Second, there was a credible strategy for growth - the sharp devaluation of the pound in 1992, plus loose-to-accommodating monetary policy. George Osborne has talked about “monetary activism” and export-led growth, but Clarke’s plan worked in the context of a fast-growing world economy (rather as Canada’s of the same period worked in the context of a fast growing US economy). The German finance minister, Wolfgang Schäuble, has been talking about expansionary fiscal consolidation, but the problem here is surely retrocausality - we’ve seen examples of countries reducing their budget deficits while enjoying growth, but quite clearly, the causality is the other way round. In fact, who would expect anything else?

Writing in the Torygraph, Roger Bootle of Capital Economics makes the excellent point that without addressing the global imbalances and getting the surplus states to spend more, austerity is pointless. But the coalition’s trip to the G20 was an embarrassing failure.
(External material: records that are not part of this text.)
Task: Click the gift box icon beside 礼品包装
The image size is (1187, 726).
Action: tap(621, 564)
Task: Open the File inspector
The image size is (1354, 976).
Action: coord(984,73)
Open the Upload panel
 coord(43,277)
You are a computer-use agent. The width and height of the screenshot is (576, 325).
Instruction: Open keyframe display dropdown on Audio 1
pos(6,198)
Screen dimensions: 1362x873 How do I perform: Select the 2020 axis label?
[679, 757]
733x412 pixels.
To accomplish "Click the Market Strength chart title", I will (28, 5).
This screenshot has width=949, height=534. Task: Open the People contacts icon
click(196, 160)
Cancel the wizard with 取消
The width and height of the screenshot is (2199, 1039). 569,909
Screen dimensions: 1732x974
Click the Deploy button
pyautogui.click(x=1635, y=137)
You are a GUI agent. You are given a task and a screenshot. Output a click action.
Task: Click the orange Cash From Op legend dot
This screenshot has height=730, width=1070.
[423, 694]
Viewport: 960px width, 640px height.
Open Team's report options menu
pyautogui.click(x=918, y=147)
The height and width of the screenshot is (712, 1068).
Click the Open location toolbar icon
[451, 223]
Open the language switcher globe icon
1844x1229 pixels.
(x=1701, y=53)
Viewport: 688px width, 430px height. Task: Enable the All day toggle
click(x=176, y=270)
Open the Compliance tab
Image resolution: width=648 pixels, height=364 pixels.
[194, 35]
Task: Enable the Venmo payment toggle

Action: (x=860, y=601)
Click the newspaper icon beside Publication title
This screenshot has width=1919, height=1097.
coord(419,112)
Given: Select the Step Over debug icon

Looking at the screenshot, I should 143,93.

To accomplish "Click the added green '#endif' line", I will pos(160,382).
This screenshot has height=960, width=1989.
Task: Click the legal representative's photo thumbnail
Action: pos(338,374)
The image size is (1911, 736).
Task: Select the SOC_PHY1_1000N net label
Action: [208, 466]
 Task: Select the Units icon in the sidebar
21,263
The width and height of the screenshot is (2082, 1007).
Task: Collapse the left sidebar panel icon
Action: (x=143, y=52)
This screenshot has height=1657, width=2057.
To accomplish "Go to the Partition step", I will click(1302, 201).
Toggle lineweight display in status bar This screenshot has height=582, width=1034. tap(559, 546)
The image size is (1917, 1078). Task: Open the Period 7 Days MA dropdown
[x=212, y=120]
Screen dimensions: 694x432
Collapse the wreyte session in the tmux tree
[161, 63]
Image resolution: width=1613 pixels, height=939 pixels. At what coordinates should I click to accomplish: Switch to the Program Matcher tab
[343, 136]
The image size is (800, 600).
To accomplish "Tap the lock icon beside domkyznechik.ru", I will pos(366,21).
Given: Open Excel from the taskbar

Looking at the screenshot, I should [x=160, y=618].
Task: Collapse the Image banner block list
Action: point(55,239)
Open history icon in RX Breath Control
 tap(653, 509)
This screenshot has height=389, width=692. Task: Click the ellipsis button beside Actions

So why are we where we are? The disturbing conclusion is that it’s a matter of iconography and myth. If you’re a rightwing Tory of a certain generation, the 1981 Budget is your heroic founding myth. Never mind that if, in fact, it laid the foundations for growth, nobody can say what those foundations actually were - what matters is doing the same thing again.

The comparison with a cargo cult is tempting, but not in the obvious way. Everyone remembers Richard Feynman’s use of the image of the man in the fake control tower with his toy headphones to mock pseudo-science. But cargo cults existed for a reason. They served a purpose, in legitimising their leaders. If you want the Conservative Party to believe you’re a real Tory chancellor and a potential prime minister, “make like Geoffrey Howe” is a valid strategy.

Just make sure not to buy a new overcoat.